LOUISVILLE, Ky. (Nov. 13, 2013) – Kentucky Farm Bureau (KFB) will join agricultural organizations across the country to celebrate National Farm-City Week, Nov. 22-28. This week has been set aside annually since 1955 to support educational programming that builds interdependence between rural and urban citizens.
“Many people today find themselves two, three or even four generations separated from life on the farm,” said KFB President Mark Haney, “but it is important for everyone to have a solid understanding of how their food gets from the farm to the table. National Farm-City Week gives us that opportunity. It unifies the voice of the agricultural community and calls attention to the origins of the food, fuel and fiber products we enjoy.”

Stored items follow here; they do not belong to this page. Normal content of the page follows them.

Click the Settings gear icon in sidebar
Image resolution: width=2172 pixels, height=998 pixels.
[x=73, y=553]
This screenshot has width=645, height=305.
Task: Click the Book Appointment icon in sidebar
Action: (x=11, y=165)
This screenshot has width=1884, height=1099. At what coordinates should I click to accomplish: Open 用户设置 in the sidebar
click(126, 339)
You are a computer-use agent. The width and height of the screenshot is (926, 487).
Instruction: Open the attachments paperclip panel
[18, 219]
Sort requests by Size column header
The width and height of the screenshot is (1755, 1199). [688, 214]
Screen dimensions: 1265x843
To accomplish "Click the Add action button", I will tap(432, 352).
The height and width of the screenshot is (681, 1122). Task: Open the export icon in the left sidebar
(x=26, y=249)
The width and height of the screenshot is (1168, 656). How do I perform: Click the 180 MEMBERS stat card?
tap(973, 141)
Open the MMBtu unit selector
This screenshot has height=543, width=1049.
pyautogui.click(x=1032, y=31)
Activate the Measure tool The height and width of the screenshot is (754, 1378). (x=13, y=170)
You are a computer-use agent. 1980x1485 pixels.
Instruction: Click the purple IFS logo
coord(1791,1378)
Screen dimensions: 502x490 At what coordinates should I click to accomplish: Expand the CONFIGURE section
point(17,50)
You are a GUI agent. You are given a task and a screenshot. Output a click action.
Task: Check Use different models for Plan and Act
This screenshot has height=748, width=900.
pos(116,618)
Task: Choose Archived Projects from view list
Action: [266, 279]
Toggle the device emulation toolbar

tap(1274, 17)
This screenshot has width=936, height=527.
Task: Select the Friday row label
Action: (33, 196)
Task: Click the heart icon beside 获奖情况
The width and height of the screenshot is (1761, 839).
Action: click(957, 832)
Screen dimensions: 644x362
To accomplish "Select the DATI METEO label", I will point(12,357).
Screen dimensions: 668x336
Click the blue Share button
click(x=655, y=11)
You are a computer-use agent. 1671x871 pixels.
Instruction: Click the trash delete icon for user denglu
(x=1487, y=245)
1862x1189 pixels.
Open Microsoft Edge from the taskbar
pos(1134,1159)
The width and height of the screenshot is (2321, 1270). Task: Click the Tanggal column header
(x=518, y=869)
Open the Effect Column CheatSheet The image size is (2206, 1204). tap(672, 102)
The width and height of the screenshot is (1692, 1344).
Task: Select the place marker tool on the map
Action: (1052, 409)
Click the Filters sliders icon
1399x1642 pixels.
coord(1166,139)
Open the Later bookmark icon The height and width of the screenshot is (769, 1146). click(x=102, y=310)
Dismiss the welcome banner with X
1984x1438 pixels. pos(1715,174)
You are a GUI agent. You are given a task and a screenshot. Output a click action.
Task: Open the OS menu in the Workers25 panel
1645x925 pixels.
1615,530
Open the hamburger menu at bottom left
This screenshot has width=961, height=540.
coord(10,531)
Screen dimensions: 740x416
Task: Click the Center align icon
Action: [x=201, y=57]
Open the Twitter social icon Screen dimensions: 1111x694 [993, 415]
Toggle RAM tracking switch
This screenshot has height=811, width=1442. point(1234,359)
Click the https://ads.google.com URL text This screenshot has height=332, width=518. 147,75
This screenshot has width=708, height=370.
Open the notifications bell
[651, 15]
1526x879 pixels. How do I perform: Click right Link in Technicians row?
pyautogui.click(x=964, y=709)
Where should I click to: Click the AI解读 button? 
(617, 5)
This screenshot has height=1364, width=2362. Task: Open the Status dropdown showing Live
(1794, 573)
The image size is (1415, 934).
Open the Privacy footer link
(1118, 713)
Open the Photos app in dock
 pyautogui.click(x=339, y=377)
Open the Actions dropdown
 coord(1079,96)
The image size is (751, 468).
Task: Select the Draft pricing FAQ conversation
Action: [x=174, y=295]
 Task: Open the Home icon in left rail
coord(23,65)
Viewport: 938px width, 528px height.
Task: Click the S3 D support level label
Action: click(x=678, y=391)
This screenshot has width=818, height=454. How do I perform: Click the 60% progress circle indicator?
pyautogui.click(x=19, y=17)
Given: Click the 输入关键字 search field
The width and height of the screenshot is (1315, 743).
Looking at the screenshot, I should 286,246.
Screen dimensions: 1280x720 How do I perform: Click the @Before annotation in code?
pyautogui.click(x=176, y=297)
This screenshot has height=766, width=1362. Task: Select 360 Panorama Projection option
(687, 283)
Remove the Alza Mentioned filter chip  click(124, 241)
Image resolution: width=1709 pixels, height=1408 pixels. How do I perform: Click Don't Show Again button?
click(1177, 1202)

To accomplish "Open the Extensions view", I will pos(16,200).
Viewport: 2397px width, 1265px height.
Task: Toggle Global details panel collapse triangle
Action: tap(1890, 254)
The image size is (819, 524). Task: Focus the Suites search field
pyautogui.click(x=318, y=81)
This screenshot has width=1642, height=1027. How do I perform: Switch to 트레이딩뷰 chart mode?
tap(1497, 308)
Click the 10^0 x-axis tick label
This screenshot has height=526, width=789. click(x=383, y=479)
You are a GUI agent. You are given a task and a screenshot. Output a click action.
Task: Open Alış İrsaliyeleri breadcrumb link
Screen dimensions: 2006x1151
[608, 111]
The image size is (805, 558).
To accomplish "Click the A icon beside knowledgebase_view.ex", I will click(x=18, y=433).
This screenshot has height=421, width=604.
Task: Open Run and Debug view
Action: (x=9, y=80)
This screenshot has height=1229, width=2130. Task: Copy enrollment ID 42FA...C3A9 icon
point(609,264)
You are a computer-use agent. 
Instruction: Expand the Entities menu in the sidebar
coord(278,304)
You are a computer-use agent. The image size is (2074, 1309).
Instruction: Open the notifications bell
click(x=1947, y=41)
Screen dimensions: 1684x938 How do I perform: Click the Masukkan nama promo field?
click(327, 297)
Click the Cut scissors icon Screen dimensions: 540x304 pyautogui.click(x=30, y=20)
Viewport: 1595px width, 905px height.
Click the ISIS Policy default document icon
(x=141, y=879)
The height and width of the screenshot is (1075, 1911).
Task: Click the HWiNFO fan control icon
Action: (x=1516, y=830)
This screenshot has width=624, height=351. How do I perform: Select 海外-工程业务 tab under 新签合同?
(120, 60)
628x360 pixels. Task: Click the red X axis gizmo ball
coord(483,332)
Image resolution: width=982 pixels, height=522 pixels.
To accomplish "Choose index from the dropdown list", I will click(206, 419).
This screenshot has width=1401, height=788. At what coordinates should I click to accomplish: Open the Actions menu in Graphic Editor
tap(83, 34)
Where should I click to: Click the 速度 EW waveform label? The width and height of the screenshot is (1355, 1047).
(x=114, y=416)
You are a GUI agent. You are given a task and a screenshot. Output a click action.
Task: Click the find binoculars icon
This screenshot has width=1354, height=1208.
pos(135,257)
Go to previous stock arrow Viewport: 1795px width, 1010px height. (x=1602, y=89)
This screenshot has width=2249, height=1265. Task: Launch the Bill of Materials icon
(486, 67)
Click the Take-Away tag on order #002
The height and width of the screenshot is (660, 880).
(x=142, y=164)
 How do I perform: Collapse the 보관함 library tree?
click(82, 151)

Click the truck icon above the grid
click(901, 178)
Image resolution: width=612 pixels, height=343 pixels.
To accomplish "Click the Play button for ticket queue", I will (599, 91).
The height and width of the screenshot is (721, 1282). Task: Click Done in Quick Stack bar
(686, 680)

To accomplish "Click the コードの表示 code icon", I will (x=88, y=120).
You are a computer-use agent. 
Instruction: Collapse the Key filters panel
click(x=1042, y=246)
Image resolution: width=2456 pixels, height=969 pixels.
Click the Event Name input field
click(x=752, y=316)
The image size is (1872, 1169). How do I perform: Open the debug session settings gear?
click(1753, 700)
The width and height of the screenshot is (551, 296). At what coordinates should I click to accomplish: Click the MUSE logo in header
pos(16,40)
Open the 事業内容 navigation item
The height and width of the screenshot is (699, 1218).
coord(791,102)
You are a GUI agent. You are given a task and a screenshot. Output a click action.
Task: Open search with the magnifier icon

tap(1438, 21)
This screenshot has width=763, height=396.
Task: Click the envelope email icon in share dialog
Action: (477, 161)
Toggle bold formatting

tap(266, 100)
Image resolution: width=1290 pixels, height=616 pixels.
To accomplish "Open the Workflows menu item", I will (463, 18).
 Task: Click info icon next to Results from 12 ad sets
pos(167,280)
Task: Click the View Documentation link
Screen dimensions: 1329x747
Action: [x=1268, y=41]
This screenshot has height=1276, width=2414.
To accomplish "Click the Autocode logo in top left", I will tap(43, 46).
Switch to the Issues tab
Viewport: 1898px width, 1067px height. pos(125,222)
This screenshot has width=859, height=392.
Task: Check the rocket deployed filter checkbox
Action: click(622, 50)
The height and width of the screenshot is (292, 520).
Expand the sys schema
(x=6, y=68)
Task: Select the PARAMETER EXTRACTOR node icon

Although the total number of farms in the United States has steadily declined over the years, agricultural production continues to meet the needs of a growing American and global population. Today’s farmer grows twice as much food as his or her parents did, but uses less land, water and energy to do so. About 90 percent of those farms are operated by families or individuals.
Additionally, recent U.S. Census data shows that an estimated 20 percent of U.S. farm production is exported and, according to figures from the United States Department of Agriculture’s Economic Research Service, agriculture is also one of the few remaining industries with a positive balance of trade. This level of consistent and abundant production comes from the 2.2 million farms currently operating in America and accounts for more than 24 million jobs nationwide.
The economy is strongly supported by agriculture in Kentucky as well. Only four states have more farms than the 87,000 found in Kentucky, and farming accounts for $5.3 billion in the commonwealth’s annual economic activity plus more than 270,000 jobs, according to recent University of Kentucky research.
Haney, who also operates an orchard and cattle farm in Pulaski County, said he hopes National Farm-City Week’s promotion of the rural-urban food production conversation entices more people to educate themselves about what farmers do.
“A better understanding of agricultural production leads us to a natural appreciation of this nation’s safe and abundant food supply and the many farmers who work hard year-round to produce it,” Haney said.